Extra staff are being deployed and new office space being used to try and get on top of the situation

If you look at the numbers, you can put the delay in passport applications into some sort of context.

The Passport Office processes 5.7 million new or renewed passports each year. At any one time, it is dealing with just under half a million applications.

Today the prime minister said that of those, right now, about 30,000 are taking longer than they should to process. The turnaround target is three weeks.

The Home Office says this is because there has been a massive surge in applications in recent months as the economy improved, more than at any time in twelve years.

Labour and the Public and Commercial Services Union blame job cuts at the Passport Office and its additional responsibility for applications from overseas.

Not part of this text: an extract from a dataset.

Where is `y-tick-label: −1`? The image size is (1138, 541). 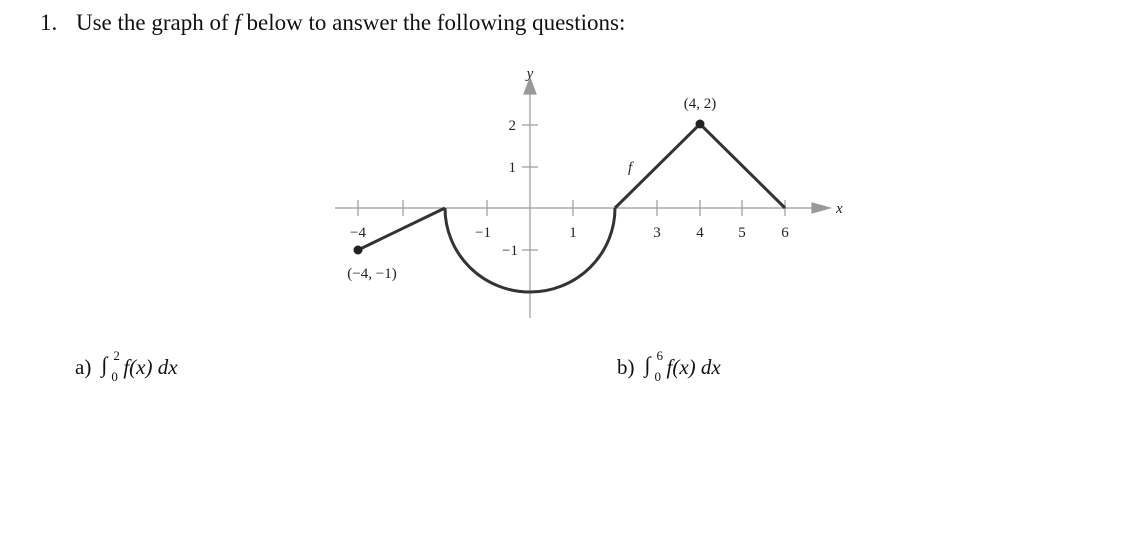 y-tick-label: −1 is located at coordinates (510, 251).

Either way, the delay means that a minority of people are not getting their passport when they should and for them it is a massive inconvenience.

But if you ask the unions how many people are being affected, they say it is difficult to assess the numbers and that is the kind of question they hope the chief executive of the Passport Office will answer when he comes before MPs next week.

Image source, PA
Image caption,

About 5.7 million applications are processed every year

Ed Miliband tells MPs that "tens of thousands of people...are finding their holidays are being cancelled because they are not actually getting a passport".

But the Association of British travel Agents say there is no evidence for this. The truth is that most people are still getting their passports on time. And David Cameron accused the Labour leader of trying to frighten people.

Yet Whitehall is pulling out all the stops to resolve this problem. Passport staff are working round the clock, seven days a week.

Hundreds of civil servants are being drafted in from visa and immigration departments to man the helplines. A new passport office is being opened in Liverpool while existing offices are opening earlier and closing later.

And that is because passports make for toxic politics. Ministers can remember the computer problems in the late 1990s that led to queues around the block at the Passport Office and caused Labour such a political headache.

They know that although the relative numbers affected may be statistically low, the impact on their lives can be great. Holidays can be missed. Jobs and contracts can be lost. Loved ones can die before they are visited. And that can make for some very angry voters.

For many of them, if they pay their taxes automatically through PAYE and do not claim benefits, the application for a passport may be one of the few occasions when they engage directly with the state.

And if they do not get their passport on time, they will have a pretty dim view of government.

This is where it really matters. This current government's raison d'être is one of economic competence. Its message to the nation is that only it has the ability to fix the economy and no one should trust the other side with the job.

But if people begin to think that the government cannot even issue passports efficiently, they might begin to doubt if they can run the economy efficiently. It is a charge that Labour is already beginning to make.

So this is why the government is throwing substantial resources at a problem to make sure it does not become a crisis.

And the unspoken concern around Whitehall is that it could become a crisis if it becomes a self-fulfilling prophecy, if people hear about the problems and rush to get their own passport applications in the queue.

Any government that makes it difficult for voters to go on holiday is a government that will lose those votes.